• [Exercise brief] Rewrite each line of the data below with "Toggle" swapped for "Switch on" and nothing else changed. Leave the pictures out of your answer.

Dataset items
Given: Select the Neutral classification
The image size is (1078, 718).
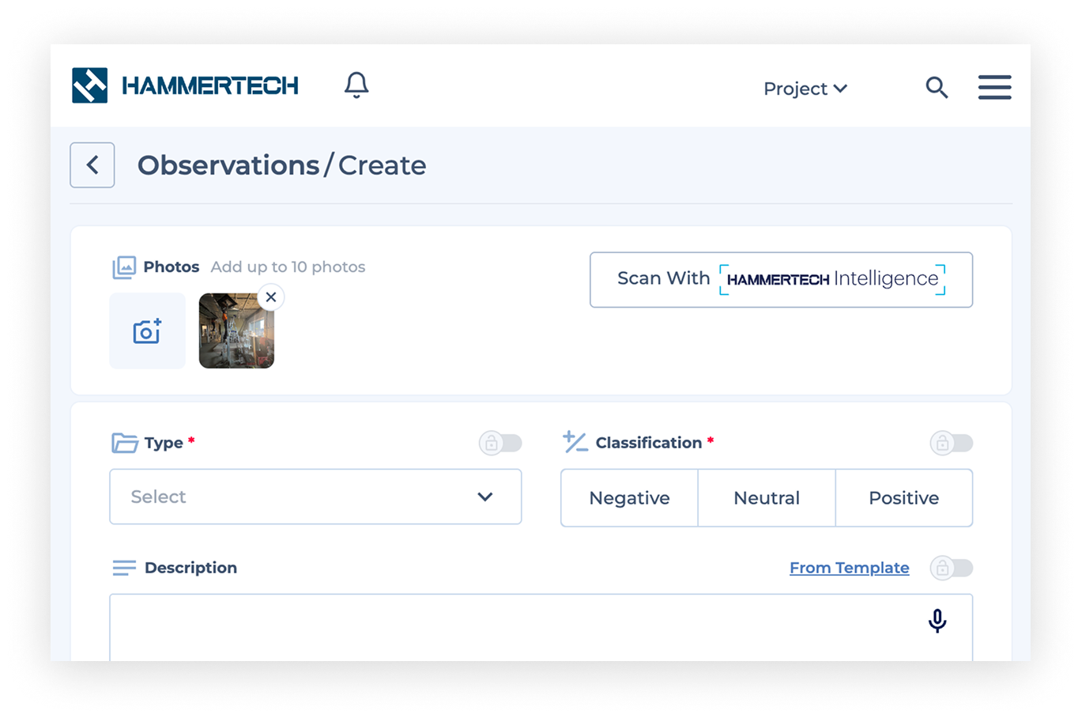Looking at the screenshot, I should 766,497.
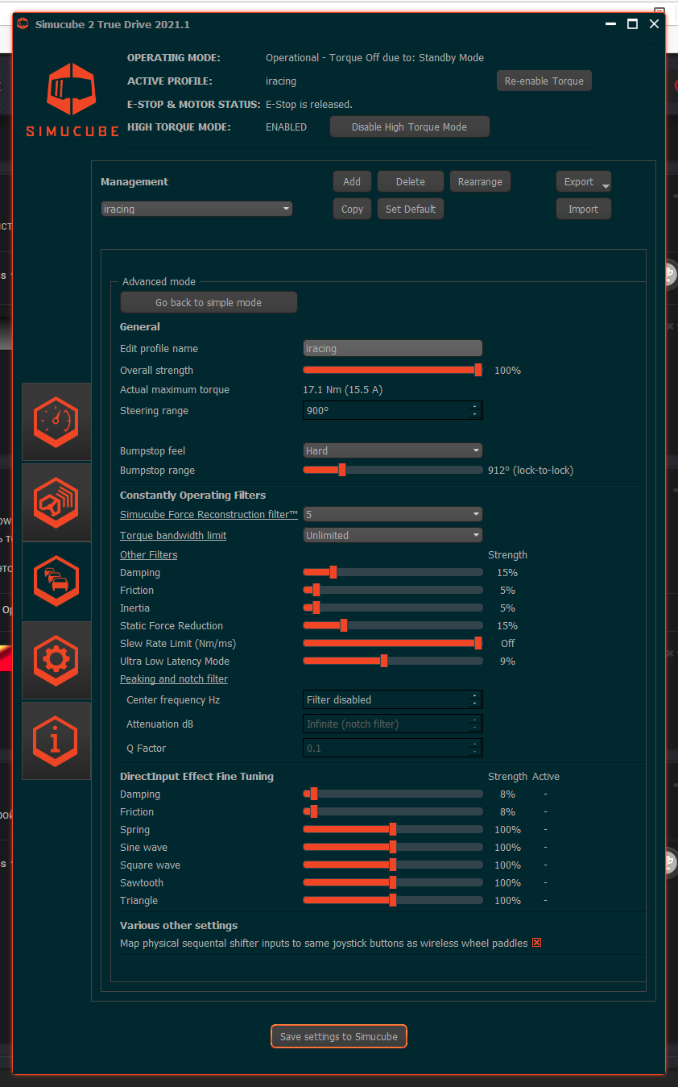678x1087 pixels.
Task: Select the car profiles sidebar icon
Action: pyautogui.click(x=56, y=580)
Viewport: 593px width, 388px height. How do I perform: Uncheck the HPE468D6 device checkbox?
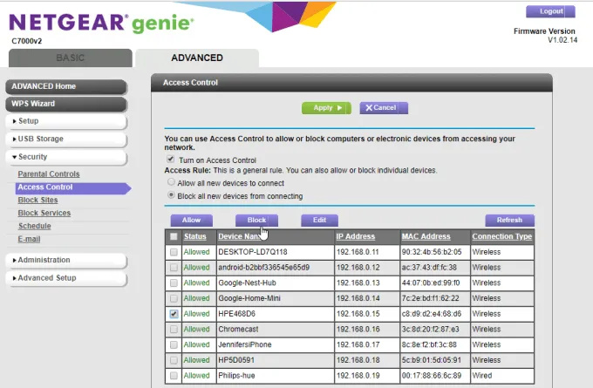coord(174,313)
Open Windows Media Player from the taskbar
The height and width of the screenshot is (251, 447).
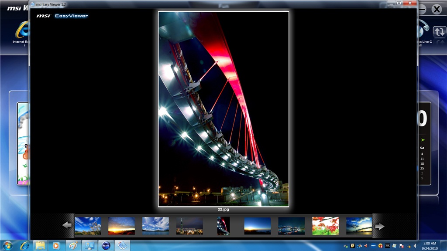pyautogui.click(x=56, y=245)
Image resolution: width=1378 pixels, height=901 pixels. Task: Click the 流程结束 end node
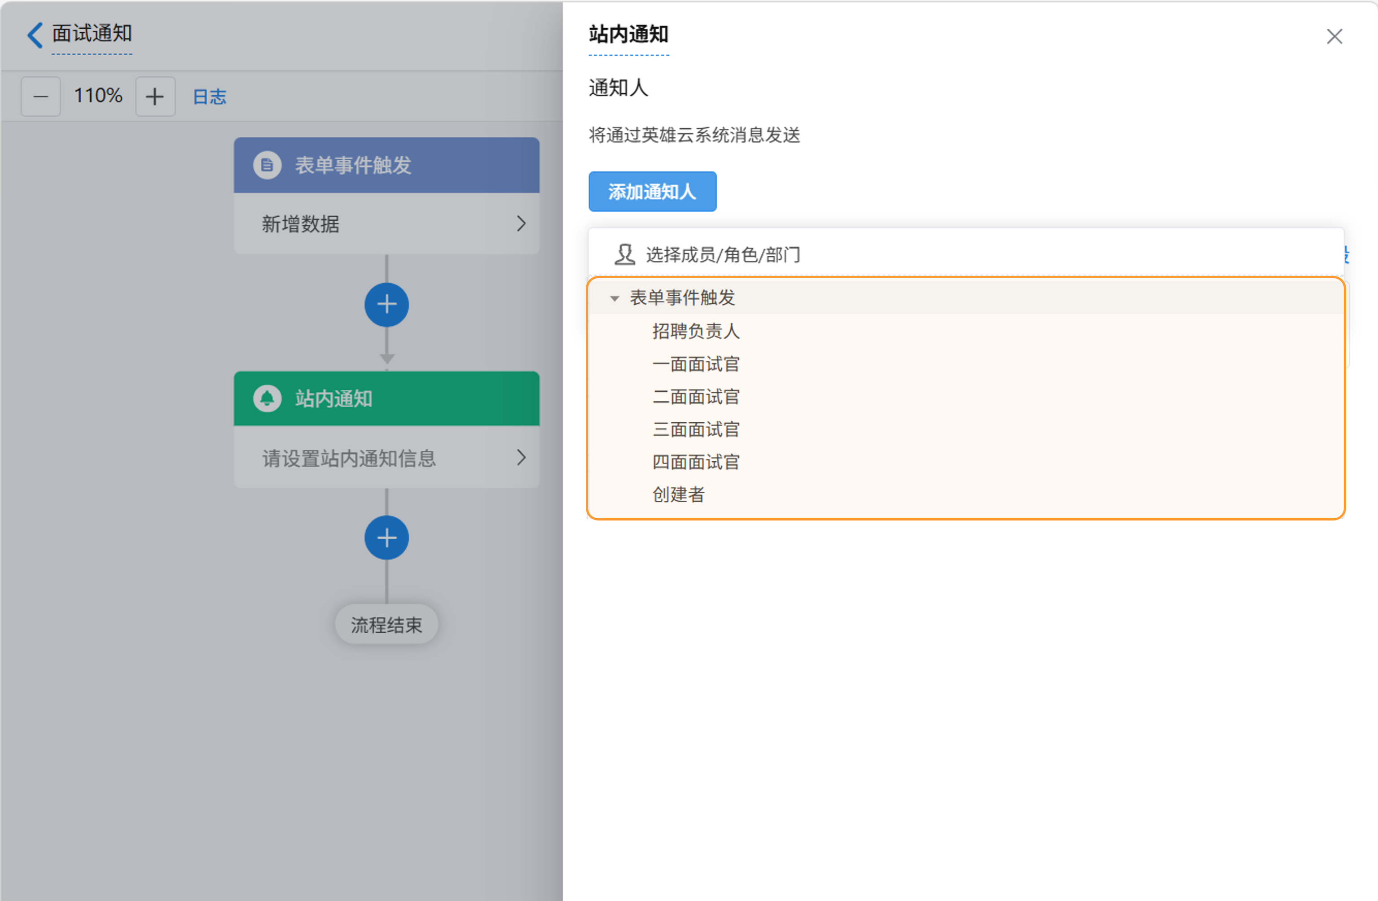click(386, 625)
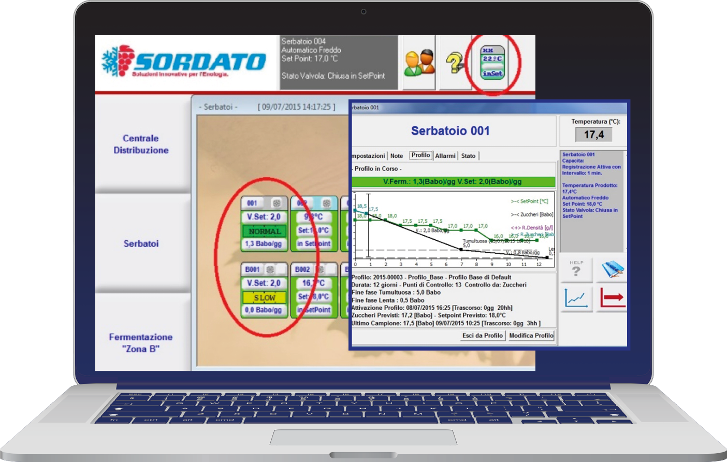
Task: Open the line chart graph icon
Action: [576, 298]
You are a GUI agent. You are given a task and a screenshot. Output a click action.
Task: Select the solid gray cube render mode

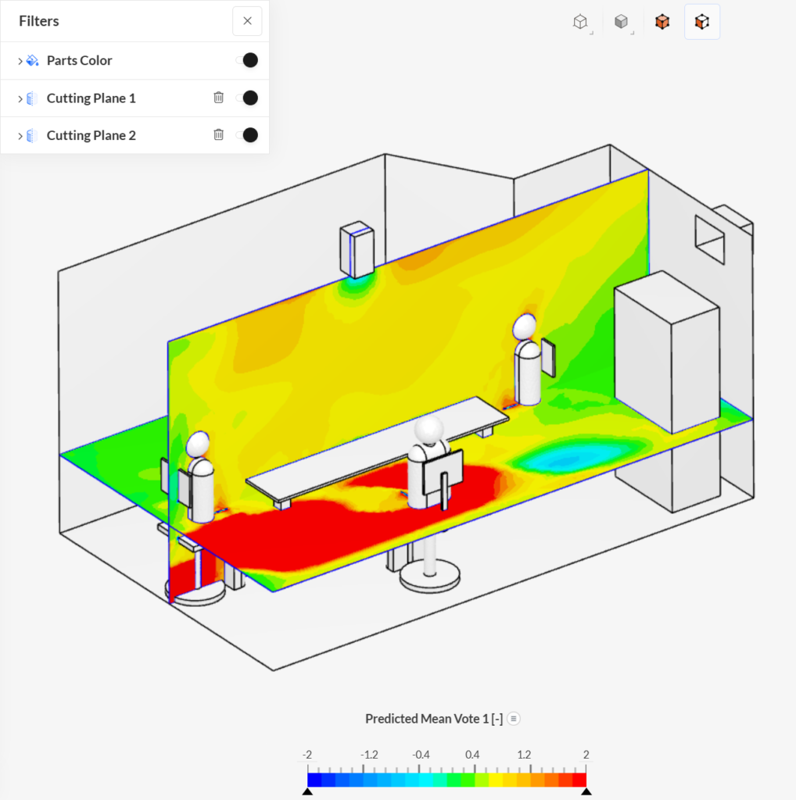click(621, 21)
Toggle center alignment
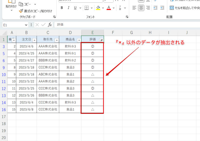 pyautogui.click(x=141, y=8)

• [Result for this exercise]
Given: Select the Neutral classification
The image size is (1078, 718).
Looking at the screenshot, I should 766,497.
678x1087 pixels.
Task: Select the car profiles sidebar icon
Action: pyautogui.click(x=56, y=580)
Viewport: 593px width, 388px height. How do I perform: Uncheck the HPE468D6 device checkbox?
coord(174,313)
Open Windows Media Player from the taskbar
The height and width of the screenshot is (251, 447).
pyautogui.click(x=56, y=245)
Image resolution: width=1378 pixels, height=901 pixels. Task: Click the 流程结束 end node
click(386, 625)
Task: Open the line chart graph icon
Action: [576, 298]
You are a GUI agent. You are given a task and a screenshot. Output a click action.
Task: Select the solid gray cube render mode

click(621, 21)
Switch on center alignment
 pyautogui.click(x=141, y=8)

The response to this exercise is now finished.